Un dessin peut en cacher un autre
Fleuron d'une BD devenue adulte, Corto Maltese, le marin voyageur féru d'ésotérisme créé par Hugo Pratt a marqué l'imaginaire de toute une génération. Il y a le dessin particulier, en noir et blanc (du moins à l'origine), les personnages plutôt hiératiques, les décors esquissés, marqués par de grands aplats de noir. A cause sans doute aussi du découpage au rythme singulier (mieux que personne, l'auteur vénitien a su rendre en BD l'impression du temps qui passe). Enfin, les histoires de Corto ont joué un rôle indéniable dans cette reconnaissance. Des scénarii très écrits, presque littéraires où la poésie occupe une place fondamentale. Un fond historique rigoureusement documenté et une atmosphère très personnelle, où l'aventure se mêle à la magie, et à travers laquelle transparaît une attachante philosophie de la vie et de la mort.
Plusieurs réalisateurs et animateurs ont rêvé d'adapter Corto au cinéma. Un rêve jugé par beaucoup hors de portée tant l'atmosphère qui se dégage de la BD est unique. Pascal Morelli, fort de l'accord d'Hugo Pratt donné quelques semaines avant sa mort, se lance dans l'aventure avec une animation mélangeant diverses techniques, de l'animation traditionnelle sur cellos, jusqu'à la synthèse 3D. C'est un travail énorme et délicat: créer des décors élaborés (et en couleurs), donner de la vie et de l'épaisseur aux personnages. Il faut inventer une atmosphère sonore et un rythme propres au film, sans trahir l'esprit de la BD. C'est la traversée d'un mythe sur le fil du funambule, avec pour enjeu retrouver dans le film le rêve, l'aventure, l'exotisme et l'imaginaire fantastique propres à l'univers de Pratt.
Hélas, les faux-pas sont nombreux dans cette histoire de chasse au trésor (l'or des tsars) dans la Mandchourie de 1919 sillonnée de trains blindés (bon sang, il en sort de partout! Le réseau ferroviaire mandchou devait être plus dense que le réseau belge!) . Depuis l'histoire trop complexe et avançant par ellipses, jusqu'au rythme inégal, en passant par les personnages, survolés, sans réelle profondeur psychologique (impardonnable dans une adaptation de Pratt), et une animation parfois saccadée et dont la continuité se ressent des diverses techniques utilisées. Au point de faire passer au second plan les réelles qualités du film.

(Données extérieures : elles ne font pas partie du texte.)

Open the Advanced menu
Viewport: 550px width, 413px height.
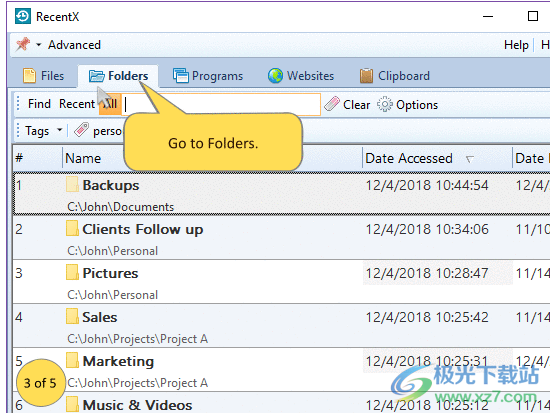click(74, 45)
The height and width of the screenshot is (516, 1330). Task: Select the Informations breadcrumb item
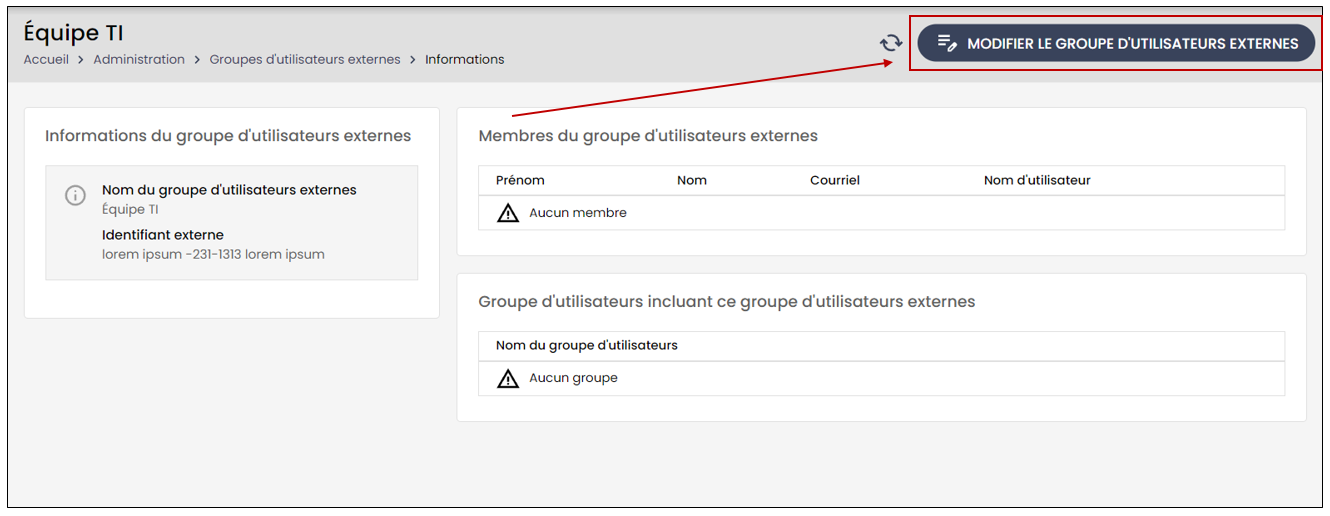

Picturales tout d'abord, notamment dans les décors très finement élaboré (la séquence finale, par exemple: on est presque dans la peinture chinoise, c'est splendide). Par ailleurs, certaines séquences sont particulièrement réussies du point de vue de l'image en mouvement (les bagarres dans les couloirs du train ou quand le train saute avec un pont, quand les divers éléments: briques rails, wagons, sont jetés à l'eau dans une animation typiquement 3D, proche du "Ride film"). A cet égard, l'apport de feue la société liégeoise Neuroplanet aux séquences d'imagerie de synthèse est déterminant. Les dialogues sont eux aussi très réussis dans le style Corto.
En conclusion, Corto Maltese, la cour secrète des Arcanes est un film en demi teinte, mais Corto n'exigeait-il pas la quasi perfection? Si d'un point de vue technique, le pari est globalement réussi, le film échoue à restituer l'indicible parfum capiteux, l'atmosphère unique de la BD, sans y substituer quelque chose d'équivalent. La petite histoire raconte qu'Hugo Pratt aurait assorti son accord du commentaire suivant: "Essayez de faire mieux que le travail qui a été réalisé pour Tintin". Visionnaire Hugo! S'attachant par trop au respect de la continuité dramatique, les adaptateurs cinématographiques sont restés en surface, sans plonger au coeur du grand oeuvre. Mais entre un film d'aventures pour adolescents cultivés et une création dense, riche profonde, presque littéraire, il y a une marge que les créateurs du film ne sont presque jamais arrivés à franchir. Dommage!